◆ Stored data:
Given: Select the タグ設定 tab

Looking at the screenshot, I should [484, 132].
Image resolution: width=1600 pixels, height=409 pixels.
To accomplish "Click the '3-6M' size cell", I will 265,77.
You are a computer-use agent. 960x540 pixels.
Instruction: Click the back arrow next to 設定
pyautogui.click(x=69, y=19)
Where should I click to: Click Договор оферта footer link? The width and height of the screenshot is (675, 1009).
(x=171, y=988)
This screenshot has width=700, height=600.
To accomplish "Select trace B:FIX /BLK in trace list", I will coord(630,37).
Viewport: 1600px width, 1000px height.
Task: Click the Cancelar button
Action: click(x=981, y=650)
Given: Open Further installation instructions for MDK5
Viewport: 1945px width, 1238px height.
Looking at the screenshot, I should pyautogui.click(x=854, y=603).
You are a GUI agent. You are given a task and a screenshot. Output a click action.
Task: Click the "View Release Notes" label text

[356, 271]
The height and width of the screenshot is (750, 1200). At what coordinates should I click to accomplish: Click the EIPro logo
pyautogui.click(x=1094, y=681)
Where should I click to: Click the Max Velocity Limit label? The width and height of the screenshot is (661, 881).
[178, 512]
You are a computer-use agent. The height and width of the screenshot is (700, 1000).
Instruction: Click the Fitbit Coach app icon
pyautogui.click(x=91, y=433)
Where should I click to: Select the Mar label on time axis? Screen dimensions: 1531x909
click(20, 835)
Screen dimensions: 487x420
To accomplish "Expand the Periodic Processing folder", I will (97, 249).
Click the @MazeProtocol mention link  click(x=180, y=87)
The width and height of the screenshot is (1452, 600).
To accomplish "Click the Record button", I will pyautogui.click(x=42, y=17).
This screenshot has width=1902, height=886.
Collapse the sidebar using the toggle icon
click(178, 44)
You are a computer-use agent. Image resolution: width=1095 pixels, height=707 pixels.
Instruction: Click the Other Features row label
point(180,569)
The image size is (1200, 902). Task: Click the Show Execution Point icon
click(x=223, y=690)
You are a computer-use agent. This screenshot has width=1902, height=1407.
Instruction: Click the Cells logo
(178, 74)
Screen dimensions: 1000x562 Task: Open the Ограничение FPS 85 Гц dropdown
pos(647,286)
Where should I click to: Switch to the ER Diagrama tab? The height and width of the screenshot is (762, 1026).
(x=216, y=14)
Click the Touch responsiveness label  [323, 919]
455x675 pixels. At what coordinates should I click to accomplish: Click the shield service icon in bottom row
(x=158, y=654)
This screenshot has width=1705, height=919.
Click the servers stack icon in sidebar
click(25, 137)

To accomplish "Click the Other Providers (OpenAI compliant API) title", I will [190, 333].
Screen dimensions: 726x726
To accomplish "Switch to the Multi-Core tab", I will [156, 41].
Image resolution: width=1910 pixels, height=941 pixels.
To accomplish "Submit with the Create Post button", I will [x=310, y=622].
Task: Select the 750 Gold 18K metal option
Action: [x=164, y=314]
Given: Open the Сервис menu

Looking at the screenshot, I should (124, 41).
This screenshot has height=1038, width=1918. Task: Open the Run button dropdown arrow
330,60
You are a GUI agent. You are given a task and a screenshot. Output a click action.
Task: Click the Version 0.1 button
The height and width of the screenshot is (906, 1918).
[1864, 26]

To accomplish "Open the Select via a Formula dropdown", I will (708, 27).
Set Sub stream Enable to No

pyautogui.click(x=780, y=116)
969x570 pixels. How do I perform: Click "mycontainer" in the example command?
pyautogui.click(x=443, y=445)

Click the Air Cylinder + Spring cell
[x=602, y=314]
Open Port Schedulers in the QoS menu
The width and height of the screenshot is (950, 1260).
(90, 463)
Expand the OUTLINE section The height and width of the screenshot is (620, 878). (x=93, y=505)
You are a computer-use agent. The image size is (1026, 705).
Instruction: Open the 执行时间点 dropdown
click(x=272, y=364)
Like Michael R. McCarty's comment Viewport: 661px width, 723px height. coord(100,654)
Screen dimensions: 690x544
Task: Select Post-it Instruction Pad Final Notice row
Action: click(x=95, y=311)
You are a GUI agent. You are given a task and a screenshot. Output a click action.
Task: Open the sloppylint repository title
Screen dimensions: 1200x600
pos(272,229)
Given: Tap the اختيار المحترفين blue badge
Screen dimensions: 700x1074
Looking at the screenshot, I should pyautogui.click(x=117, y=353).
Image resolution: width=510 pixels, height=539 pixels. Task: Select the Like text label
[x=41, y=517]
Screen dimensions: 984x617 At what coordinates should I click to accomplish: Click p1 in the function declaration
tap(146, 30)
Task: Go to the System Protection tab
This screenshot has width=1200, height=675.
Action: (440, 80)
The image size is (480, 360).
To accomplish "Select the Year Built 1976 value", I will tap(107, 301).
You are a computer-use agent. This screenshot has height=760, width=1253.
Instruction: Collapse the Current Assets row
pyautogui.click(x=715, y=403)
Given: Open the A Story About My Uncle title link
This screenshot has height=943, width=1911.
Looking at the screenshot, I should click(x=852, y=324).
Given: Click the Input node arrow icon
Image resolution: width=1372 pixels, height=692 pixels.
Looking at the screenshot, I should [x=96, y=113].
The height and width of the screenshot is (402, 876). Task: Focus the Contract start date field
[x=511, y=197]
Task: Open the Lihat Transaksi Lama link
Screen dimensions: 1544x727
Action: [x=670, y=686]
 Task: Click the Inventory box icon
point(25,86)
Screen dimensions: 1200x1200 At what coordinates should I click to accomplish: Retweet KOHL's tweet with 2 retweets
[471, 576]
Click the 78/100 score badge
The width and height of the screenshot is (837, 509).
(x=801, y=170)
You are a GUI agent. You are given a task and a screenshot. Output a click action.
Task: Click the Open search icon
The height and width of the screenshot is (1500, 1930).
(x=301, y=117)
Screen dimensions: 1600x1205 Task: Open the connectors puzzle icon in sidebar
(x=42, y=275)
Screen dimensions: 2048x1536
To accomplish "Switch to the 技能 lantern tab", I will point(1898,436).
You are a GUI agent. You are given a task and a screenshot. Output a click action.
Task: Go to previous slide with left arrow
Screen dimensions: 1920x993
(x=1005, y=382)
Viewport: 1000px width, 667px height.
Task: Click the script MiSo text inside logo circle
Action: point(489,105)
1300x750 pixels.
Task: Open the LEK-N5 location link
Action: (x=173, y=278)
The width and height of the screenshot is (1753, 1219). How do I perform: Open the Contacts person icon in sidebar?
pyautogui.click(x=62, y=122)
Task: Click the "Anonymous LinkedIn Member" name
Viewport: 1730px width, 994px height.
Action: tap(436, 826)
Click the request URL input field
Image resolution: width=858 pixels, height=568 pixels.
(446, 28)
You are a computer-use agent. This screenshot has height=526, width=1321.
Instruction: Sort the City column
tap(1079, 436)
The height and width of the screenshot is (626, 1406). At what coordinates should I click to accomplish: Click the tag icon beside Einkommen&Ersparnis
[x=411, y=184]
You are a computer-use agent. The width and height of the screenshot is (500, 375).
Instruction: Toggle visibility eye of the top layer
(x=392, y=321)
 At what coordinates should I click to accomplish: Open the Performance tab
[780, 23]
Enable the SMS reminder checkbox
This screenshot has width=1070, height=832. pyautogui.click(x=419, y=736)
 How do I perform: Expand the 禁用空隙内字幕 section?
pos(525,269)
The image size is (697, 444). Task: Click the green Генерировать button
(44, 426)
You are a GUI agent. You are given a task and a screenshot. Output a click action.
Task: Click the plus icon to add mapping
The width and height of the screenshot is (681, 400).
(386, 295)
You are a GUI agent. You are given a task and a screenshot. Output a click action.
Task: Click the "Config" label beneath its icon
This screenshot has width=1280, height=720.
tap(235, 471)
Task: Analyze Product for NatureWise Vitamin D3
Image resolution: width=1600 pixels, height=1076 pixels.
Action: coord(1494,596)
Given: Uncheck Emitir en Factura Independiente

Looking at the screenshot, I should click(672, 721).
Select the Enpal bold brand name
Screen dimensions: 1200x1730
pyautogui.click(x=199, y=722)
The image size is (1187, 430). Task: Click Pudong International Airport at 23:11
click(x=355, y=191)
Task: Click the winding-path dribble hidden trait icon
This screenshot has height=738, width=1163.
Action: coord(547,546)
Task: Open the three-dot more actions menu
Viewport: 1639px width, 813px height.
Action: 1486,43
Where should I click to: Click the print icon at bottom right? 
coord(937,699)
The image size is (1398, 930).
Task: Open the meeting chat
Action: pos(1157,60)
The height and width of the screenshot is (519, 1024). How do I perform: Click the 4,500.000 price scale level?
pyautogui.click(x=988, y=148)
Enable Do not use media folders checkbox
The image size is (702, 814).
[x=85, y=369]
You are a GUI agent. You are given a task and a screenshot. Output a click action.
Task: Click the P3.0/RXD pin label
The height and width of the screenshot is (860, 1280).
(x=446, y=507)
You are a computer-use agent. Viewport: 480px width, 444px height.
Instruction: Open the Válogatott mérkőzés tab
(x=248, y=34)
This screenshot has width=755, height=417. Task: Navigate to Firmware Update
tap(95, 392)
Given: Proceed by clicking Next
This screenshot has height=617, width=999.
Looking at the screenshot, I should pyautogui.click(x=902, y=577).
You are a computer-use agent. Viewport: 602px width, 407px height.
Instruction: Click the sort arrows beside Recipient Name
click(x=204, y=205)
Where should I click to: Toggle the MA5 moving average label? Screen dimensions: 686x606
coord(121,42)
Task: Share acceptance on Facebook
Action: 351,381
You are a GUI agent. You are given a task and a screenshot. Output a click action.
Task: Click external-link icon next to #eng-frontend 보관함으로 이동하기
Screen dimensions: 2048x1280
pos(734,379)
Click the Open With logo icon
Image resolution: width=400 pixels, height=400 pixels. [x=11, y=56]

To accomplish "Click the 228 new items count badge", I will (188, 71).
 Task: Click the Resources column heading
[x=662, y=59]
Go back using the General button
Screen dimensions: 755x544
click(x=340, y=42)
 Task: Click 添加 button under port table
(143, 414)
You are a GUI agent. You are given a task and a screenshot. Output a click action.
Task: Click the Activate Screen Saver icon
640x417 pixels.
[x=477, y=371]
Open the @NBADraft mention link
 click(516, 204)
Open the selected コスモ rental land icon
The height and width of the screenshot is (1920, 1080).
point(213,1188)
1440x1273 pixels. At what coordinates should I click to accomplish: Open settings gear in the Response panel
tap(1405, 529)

◆ TO DO: Start at the first line of the entries and stop at the line that contains "Screen dimensions: 487x420". Repeat every line in that span exactly, and nothing beyond it.

◆ ANSWER SPACE:
Given: Select the タグ設定 tab

Looking at the screenshot, I should [484, 132].
Image resolution: width=1600 pixels, height=409 pixels.
To accomplish "Click the '3-6M' size cell", I will 265,77.
You are a computer-use agent. 960x540 pixels.
Instruction: Click the back arrow next to 設定
pyautogui.click(x=69, y=19)
Where should I click to: Click Договор оферта footer link? The width and height of the screenshot is (675, 1009).
(x=171, y=988)
This screenshot has width=700, height=600.
To accomplish "Select trace B:FIX /BLK in trace list", I will coord(630,37).
Viewport: 1600px width, 1000px height.
Task: Click the Cancelar button
Action: click(x=981, y=650)
Given: Open Further installation instructions for MDK5
Viewport: 1945px width, 1238px height.
Looking at the screenshot, I should pyautogui.click(x=854, y=603).
You are a GUI agent. You are given a task and a screenshot. Output a click action.
Task: Click the "View Release Notes" label text

[356, 271]
The height and width of the screenshot is (750, 1200). At what coordinates should I click to accomplish: Click the EIPro logo
pyautogui.click(x=1094, y=681)
Where should I click to: Click the Max Velocity Limit label? The width and height of the screenshot is (661, 881).
[178, 512]
You are a computer-use agent. The height and width of the screenshot is (700, 1000).
Instruction: Click the Fitbit Coach app icon
pyautogui.click(x=91, y=433)
Where should I click to: Select the Mar label on time axis? Screen dimensions: 1531x909
click(20, 835)
Screen dimensions: 487x420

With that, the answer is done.